Collectively, students served more than 3,300 patients during 18 days of clinics

Belmont University’s College of Pharmacy sent students abroad this summer on medical-related missions trips to both Honduras and Cambodia led by faculty members Dr. Tracy Frame and Adam Pace and College of Pharmacy Dean Dr. David Gregory. Though each trip visited a different place, they sought out a similar goal — to impact the lives of the patients they served.

Assistant Professor of Pharmacy Tracy Frame’s interprofessional team, made up of both undergraduate and graduate nursing students, pharmacy students, a social worker and five faculty members, spent 10 days in Cambodia facilitating an all-student run clinic that saw more than 700 patients. Developed by the students before leaving the States, the clinic’s protocol allowed each patient the opportunity to be seen by undergraduate nursing students to have vitals evaluated, treated by a graduate nursing student and then counseled and prescribed medication by a pharmacy intern.

Frame’s dedication to student service experiences is a foundational part of her teaching philosophy. “This generation of students loves experiences and getting involved,” she said. “They want to take initiative, have a voice and be transformed. Additionally, students learn more by getting involved in hands-on service experiences than by sitting in my classroom. Watching them serve and love others is when I see them happiest and the most content in their own lives.”

Team serving in Guatemala

Traveling to Gracias, Honduras with the “Mission of Harmony,” Gregory’s team included two pharmacy students and one undergraduate Spanish major who spent time serving throughout the group’s clinic. The pharmacy students worked with each patient after they had seen the health care provider, selecting the proper medication for the patient’s disease along with the appropriate medication management parameters. But their work didn’t stop there.

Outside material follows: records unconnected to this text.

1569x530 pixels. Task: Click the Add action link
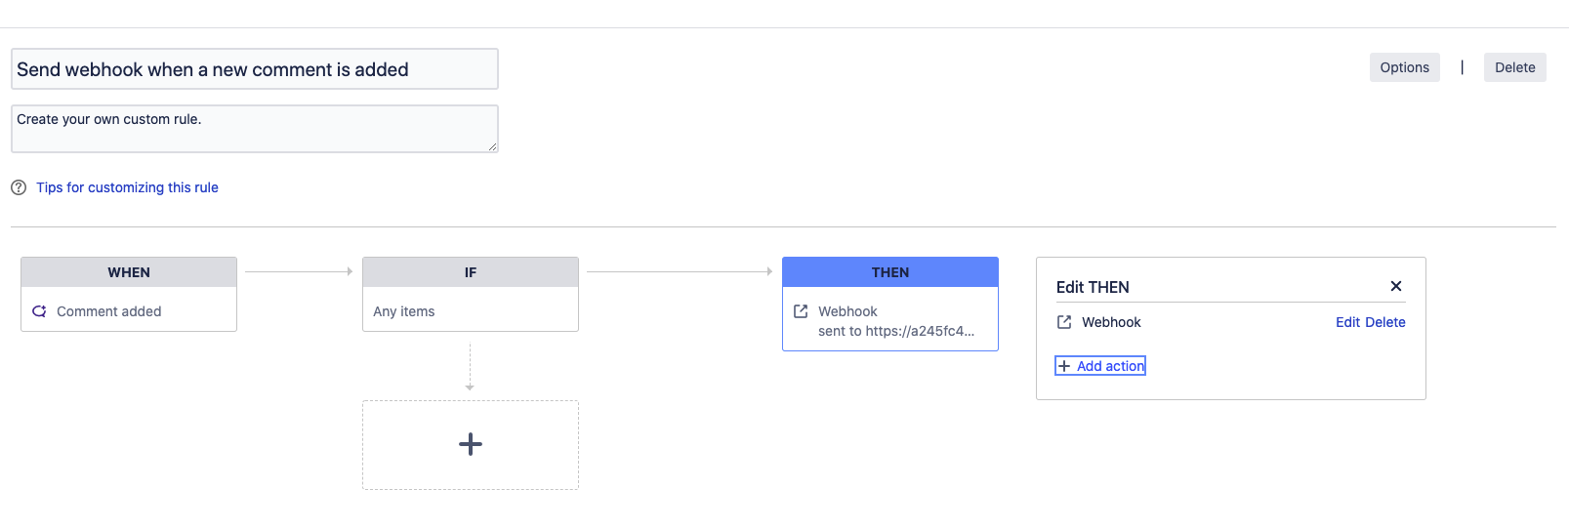1110,366
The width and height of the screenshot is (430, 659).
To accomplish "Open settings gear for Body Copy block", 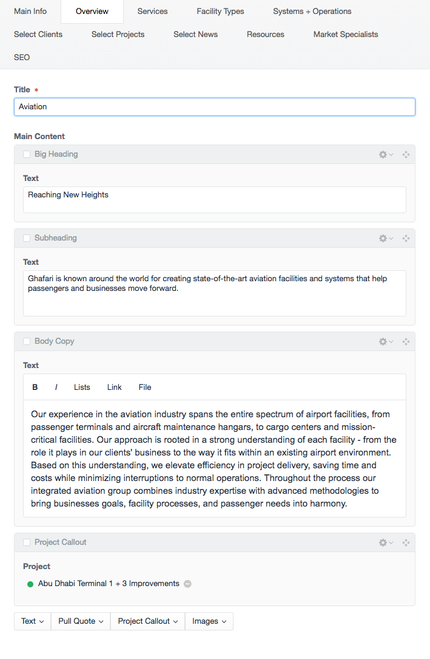I will 386,342.
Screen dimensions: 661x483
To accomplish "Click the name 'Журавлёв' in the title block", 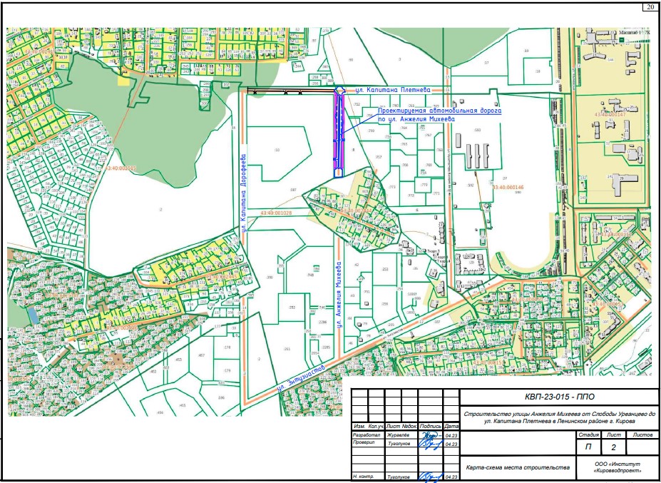I will [x=397, y=434].
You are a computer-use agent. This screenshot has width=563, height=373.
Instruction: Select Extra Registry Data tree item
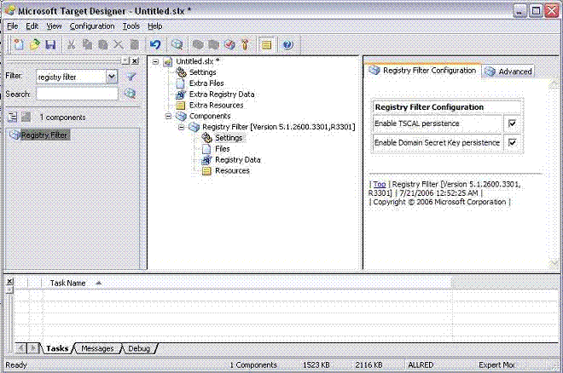(x=221, y=95)
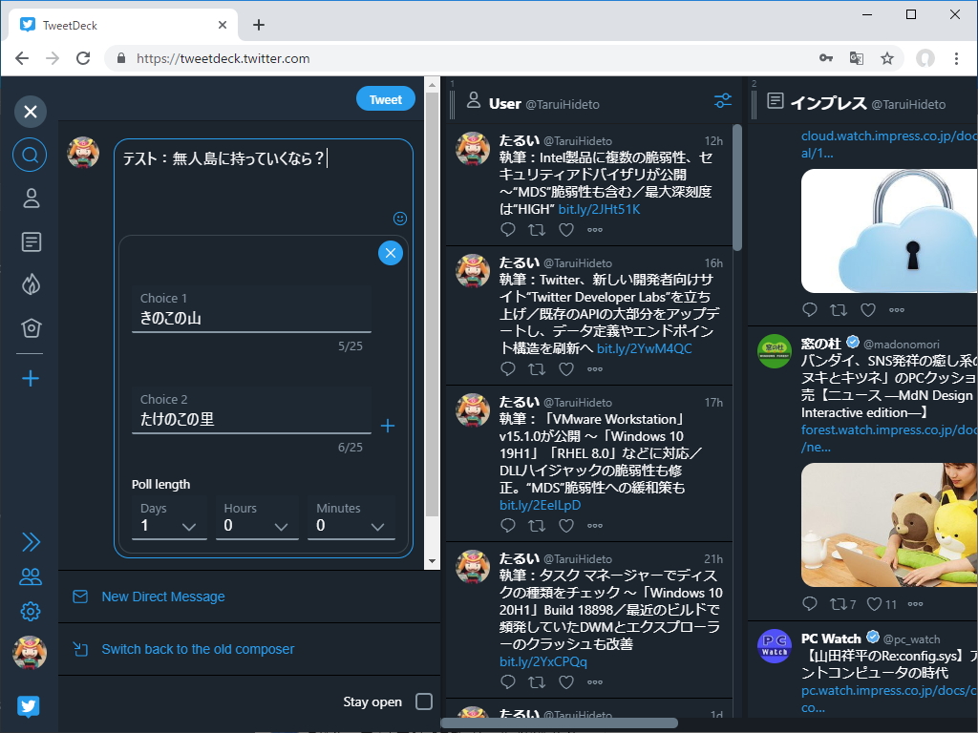Select the flame activity icon in the sidebar
Viewport: 978px width, 733px height.
[x=30, y=283]
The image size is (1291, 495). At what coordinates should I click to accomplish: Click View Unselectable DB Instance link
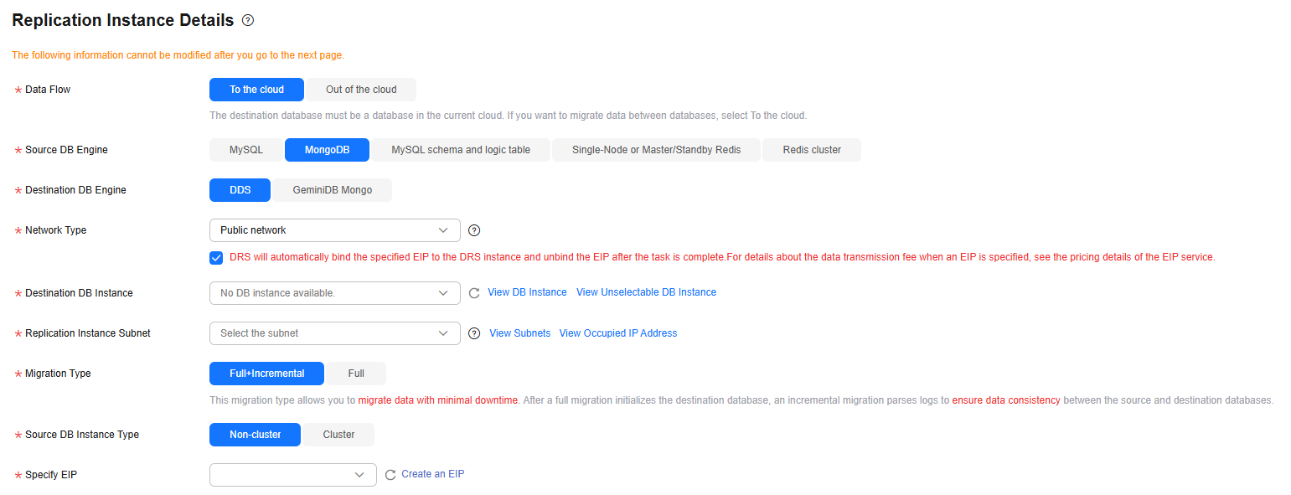[646, 292]
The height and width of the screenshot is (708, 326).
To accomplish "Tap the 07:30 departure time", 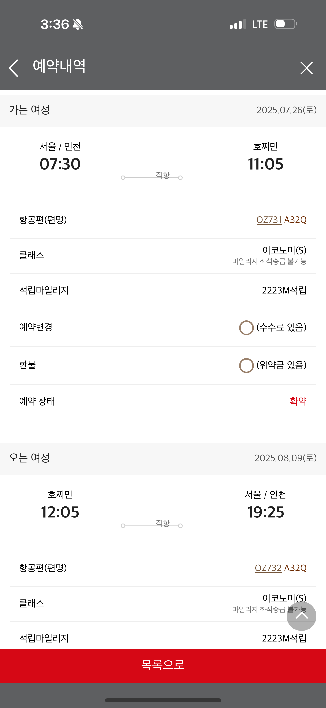I will (x=60, y=164).
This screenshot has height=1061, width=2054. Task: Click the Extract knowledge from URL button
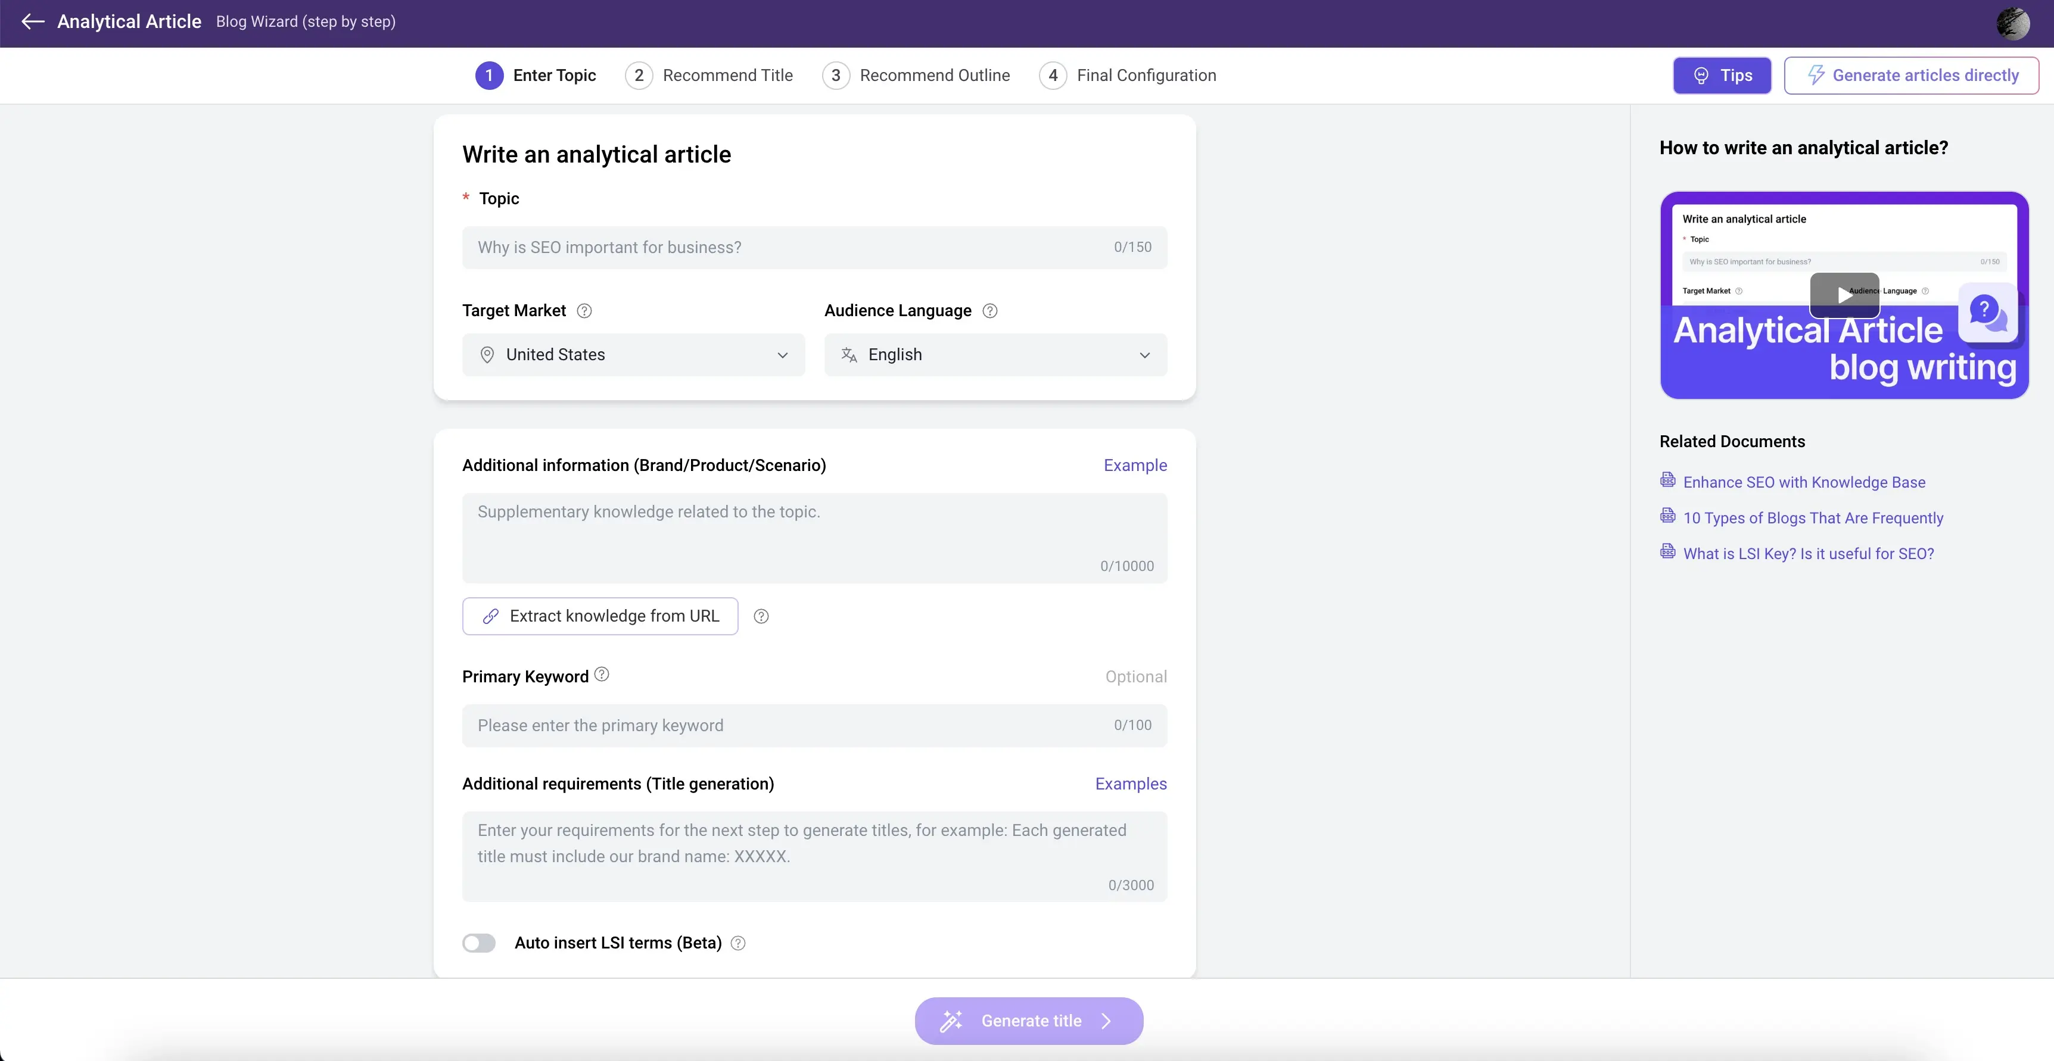click(600, 615)
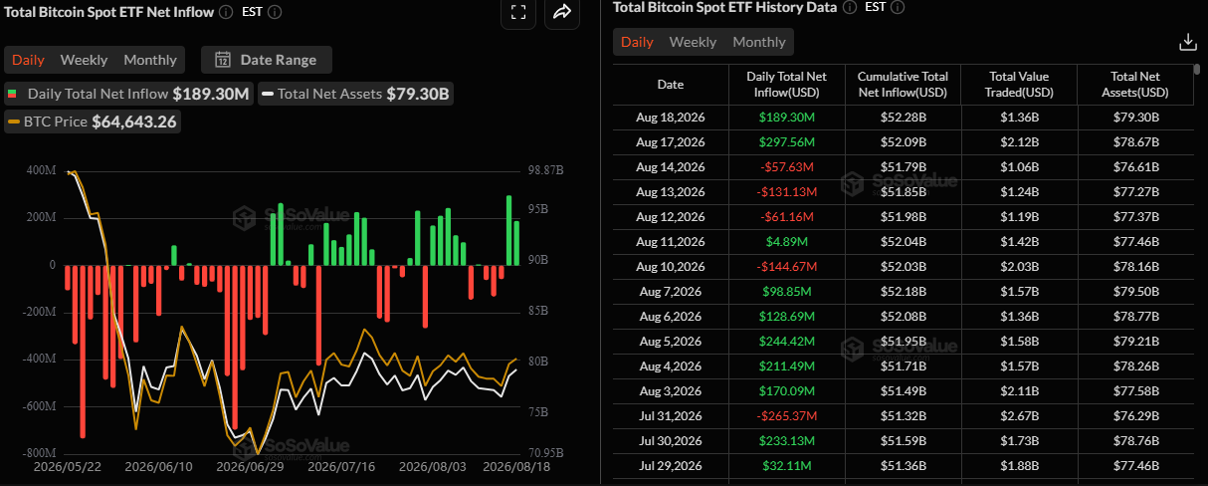Image resolution: width=1208 pixels, height=486 pixels.
Task: Download the ETF history data
Action: 1187,42
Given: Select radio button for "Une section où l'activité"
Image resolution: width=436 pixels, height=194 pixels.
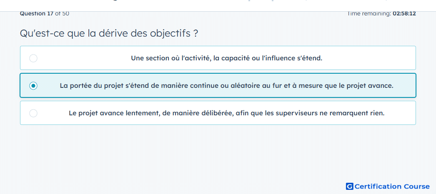Looking at the screenshot, I should [33, 58].
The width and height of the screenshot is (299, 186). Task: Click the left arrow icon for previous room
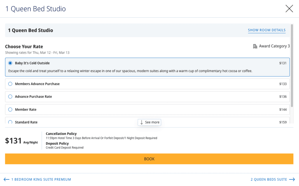pos(6,179)
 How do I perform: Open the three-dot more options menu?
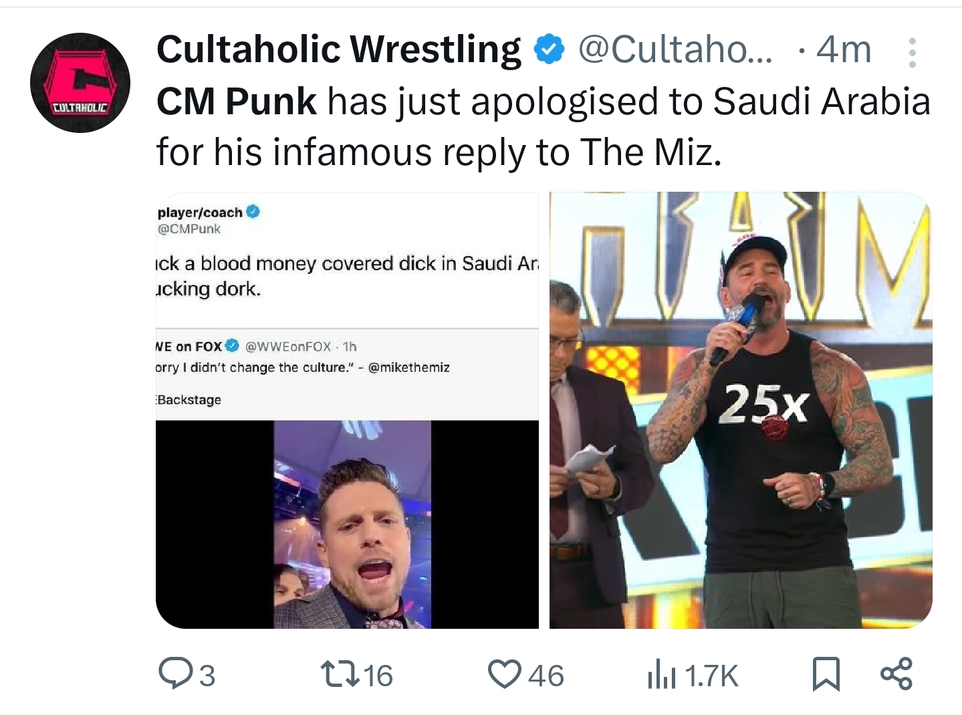(912, 52)
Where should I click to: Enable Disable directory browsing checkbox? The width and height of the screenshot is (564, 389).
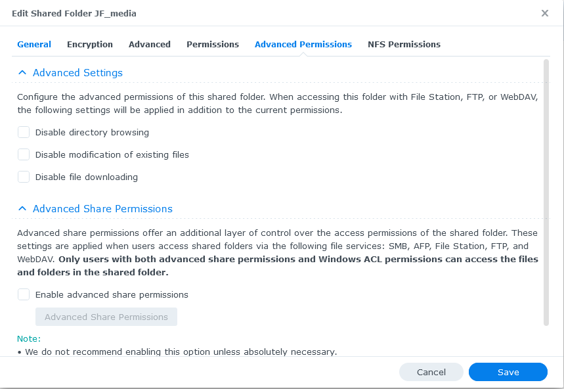pos(24,132)
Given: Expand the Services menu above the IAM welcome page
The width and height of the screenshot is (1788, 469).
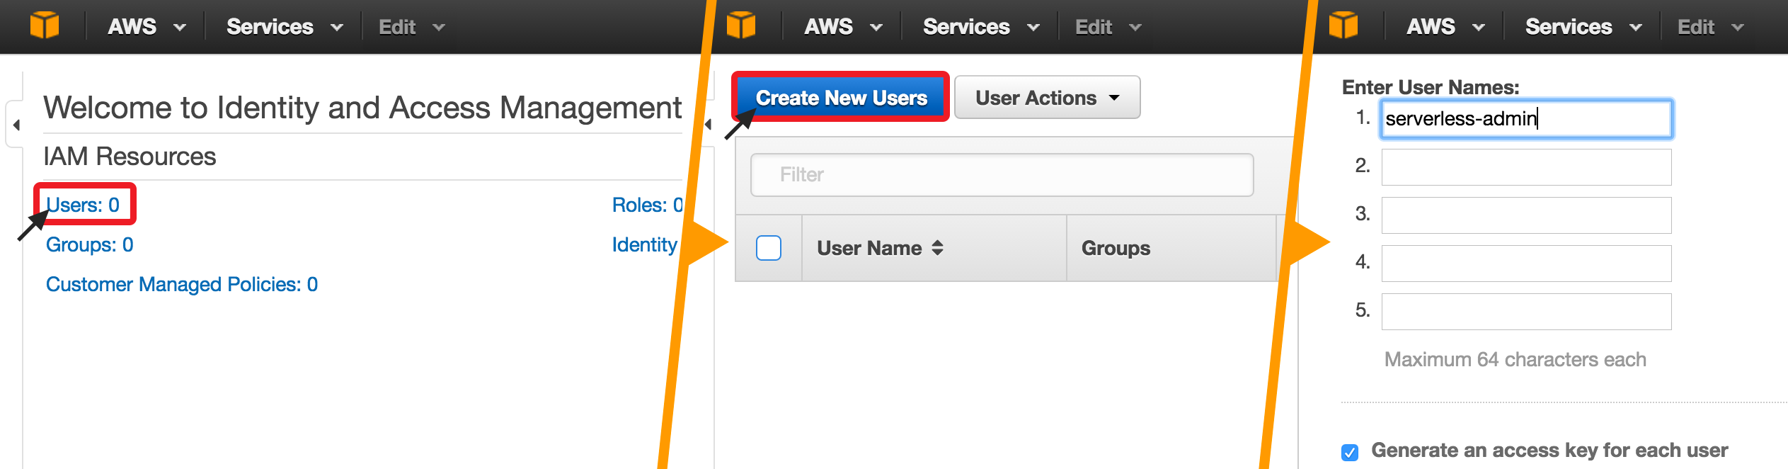Looking at the screenshot, I should click(x=284, y=27).
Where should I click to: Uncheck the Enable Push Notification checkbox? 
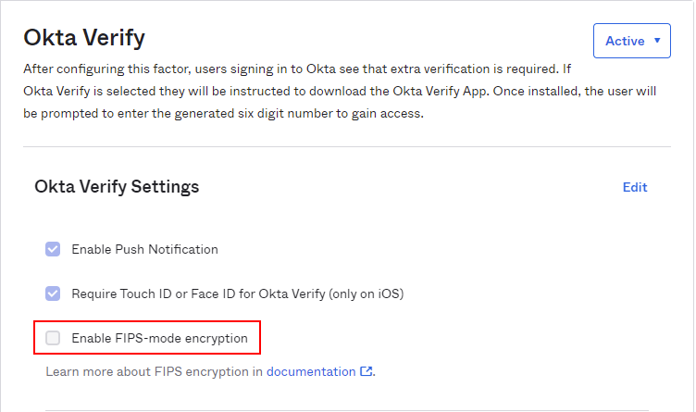click(x=53, y=249)
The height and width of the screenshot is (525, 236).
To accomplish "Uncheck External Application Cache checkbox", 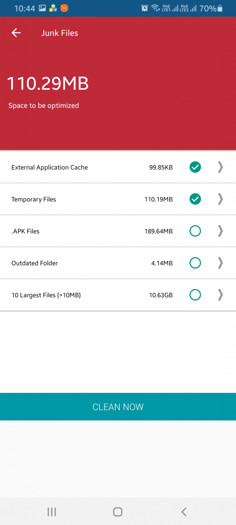I will (195, 167).
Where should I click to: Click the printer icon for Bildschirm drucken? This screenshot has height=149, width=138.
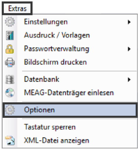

Though a considerable amount of the group’s efforts was medical in nature, Gregory said the service they completed in Honduras goes so much deeper than what can be seen in a health record. “A patient’s life is so much more than their medication,” he said. “Pharmacy can be a tool in helping each person live a better life, but it’s not the most important aspect. Pharmacy is what God has allowed me to do with my life, but these trips are about so much more than that. It’s about fulfilling human needs, not just medical ones. And that’s a transcendent cause.”

Pharmacy Manager and Associate Professor Dr. Adam Pace took his group to Copan, Honduas where they implemented a clinic that facilitated health care to local residents and provided “family packs” complete with hygiene items, vitamins and parasite medications. While there, the group was able to share their faith with the patients they served.

Students fill prescriptions during this missions experience in Cambodia

Pace said he sees service learning as the ultimate expression of his faith. “As Christian faculty, it is our duty to model Christian love before our students,” he said. “I can think of no better way to do that than to take them with me as I serve and try to show the love of Christ to the world.”

Beyond a physical expression of his faith, Pace said he sees the experience as a way to ensure his students have the opportunity to experience the blessings of their lives in a tangible way. “I hope they gain a fuller sense of the privilege we all enjoy and the obligations we have in this privileged environment. I hope they also have a heightened sense of the importance of what our profession offers by seeing what happens in its absence.”

Trip participant and Pharmacy student Camry Kerley said the opportunity to travel alongside her team to Honduras was an excellent experience that only strengthened her passion for missions through medical care. “Everything was so different from home,” she said. “The language, the lifestyle, the surroundings and peoples’ attitudes–Honduras is unlike any place I’ve ever been, and this experience was definitely one of a lifetime. After the completion of this trip, I feel more confidence in my pharmacy knowledge and reassured of my passion for missions.”

All missions trips facilitated by the College of Pharmacy are open to non-health care majors who are interested in participating and are financially supported by the College’s Golf Fundraiser.